Psoriasis is a chronic inflammatory, immune-mediated skin condition that affects in average 2 to 3% of the world population, phenotypically characterized by red and scaly plaques on the skin of affected patients. It is a multifactorial disorder, in which both genetic predisposition and environment play key roles. Psoriasis lesional skin is characterized by abnormal keratinocyte differentiation and proliferation, as well as dermal immune cell infiltration. Psoriasis is associated with several comorbidities, e.g. arthritis, however, currently no biomarkers exist that could be used to predict or identify these at an early stage.
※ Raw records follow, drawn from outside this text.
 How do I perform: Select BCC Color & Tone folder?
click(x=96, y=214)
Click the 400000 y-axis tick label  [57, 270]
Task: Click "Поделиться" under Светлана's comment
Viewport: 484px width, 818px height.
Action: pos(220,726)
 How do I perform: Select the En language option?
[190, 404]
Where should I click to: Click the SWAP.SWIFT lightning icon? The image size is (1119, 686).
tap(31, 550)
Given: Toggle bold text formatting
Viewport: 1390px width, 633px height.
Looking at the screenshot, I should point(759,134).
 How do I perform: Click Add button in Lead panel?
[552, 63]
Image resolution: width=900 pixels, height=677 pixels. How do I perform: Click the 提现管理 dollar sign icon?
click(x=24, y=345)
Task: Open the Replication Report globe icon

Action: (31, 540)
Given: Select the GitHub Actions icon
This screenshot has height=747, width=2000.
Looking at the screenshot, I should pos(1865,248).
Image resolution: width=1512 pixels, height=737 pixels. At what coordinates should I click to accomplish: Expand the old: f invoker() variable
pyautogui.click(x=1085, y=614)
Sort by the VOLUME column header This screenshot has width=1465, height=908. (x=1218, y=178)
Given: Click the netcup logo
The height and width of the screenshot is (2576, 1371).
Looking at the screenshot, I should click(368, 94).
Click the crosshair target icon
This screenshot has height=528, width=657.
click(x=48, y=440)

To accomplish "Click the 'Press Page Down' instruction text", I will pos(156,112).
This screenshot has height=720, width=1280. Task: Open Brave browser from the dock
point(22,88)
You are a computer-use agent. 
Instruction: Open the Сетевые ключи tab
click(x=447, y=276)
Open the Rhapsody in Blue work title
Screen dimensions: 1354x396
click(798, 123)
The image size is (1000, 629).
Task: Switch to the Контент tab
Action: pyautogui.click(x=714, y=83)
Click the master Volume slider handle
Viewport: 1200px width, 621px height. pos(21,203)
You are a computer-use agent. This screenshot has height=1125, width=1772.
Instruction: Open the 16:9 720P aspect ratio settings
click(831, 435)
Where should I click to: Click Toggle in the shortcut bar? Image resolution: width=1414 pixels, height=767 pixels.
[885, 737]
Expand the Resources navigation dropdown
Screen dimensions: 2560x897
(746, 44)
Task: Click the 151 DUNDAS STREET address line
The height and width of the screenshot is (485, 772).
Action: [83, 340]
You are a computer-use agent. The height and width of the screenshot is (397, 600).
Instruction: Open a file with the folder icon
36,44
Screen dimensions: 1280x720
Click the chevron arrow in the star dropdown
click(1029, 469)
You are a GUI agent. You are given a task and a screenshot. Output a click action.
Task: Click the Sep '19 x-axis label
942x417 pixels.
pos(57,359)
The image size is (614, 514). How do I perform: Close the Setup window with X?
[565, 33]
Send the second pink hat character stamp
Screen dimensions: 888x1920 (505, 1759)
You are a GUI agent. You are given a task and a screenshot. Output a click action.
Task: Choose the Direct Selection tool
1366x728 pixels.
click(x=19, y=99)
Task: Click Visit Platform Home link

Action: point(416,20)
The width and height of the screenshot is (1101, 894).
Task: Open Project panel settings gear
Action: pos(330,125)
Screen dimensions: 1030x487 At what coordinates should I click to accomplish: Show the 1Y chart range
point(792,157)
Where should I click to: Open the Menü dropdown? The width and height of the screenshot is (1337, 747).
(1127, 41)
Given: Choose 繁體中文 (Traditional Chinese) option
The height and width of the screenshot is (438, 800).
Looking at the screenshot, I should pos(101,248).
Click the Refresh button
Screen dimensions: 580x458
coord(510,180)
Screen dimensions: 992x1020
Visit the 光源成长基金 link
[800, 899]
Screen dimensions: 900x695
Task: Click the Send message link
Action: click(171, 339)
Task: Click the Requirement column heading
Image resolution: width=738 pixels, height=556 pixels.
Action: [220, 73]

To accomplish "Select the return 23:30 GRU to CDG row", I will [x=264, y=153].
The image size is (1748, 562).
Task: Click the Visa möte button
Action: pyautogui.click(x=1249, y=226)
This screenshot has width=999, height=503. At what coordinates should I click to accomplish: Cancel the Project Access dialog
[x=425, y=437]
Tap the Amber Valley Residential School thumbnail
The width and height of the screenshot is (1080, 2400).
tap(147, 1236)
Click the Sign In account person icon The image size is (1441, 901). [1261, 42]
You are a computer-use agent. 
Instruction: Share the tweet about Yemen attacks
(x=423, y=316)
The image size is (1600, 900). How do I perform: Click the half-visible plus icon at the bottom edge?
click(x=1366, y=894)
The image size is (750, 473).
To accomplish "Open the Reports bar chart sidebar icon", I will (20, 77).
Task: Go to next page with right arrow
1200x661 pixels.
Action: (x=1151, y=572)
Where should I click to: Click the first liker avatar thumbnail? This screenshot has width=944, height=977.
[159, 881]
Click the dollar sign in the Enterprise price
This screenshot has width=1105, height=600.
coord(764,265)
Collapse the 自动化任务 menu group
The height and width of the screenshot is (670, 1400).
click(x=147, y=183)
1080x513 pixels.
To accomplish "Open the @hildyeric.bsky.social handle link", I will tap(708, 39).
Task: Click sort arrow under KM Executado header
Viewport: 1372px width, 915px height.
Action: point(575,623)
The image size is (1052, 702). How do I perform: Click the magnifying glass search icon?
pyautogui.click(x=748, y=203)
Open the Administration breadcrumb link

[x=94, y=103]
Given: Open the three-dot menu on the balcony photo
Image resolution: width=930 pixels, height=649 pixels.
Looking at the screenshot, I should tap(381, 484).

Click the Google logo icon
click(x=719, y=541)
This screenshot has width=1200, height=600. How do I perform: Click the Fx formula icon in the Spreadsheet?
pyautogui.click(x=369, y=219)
Many studies aimed to characterize the psoriasis transcriptome, but few studies have been focusing on elucidating the gene alterations in keratinocytes in this disease. In this thesis, we explored the transcriptomic landscape of epidermal cells from lesional and non-lesional skin of patients with psoriasis, as well as from healthy volunteers’ skin and investigated the biomarker-potential of circulating microRNAs.

In our first study, we investigated the alterations of the protein-coding transcriptome in the psoriasis epidermal compartment. The separation of the epidermis from the dermis and sorting for CD45-neg cells allowed us to exclude dermal signatures including those from fibroblasts, endothelial cells, dendritic cells and T cells, but also from immune cells infiltrating the epidermis, known to populate at increased ratio the psoriasis lesional skin. We have identified biological pathways related to immune responses, cell cycle and keratinization involved in the epidermal alterations, as well as the enrichment and dominance of psoriasis-associated cytokine signatures. Moreover, we established that genetic variations associated with psoriasis may contribute to the keratinocyte transcriptomic changes in the disease.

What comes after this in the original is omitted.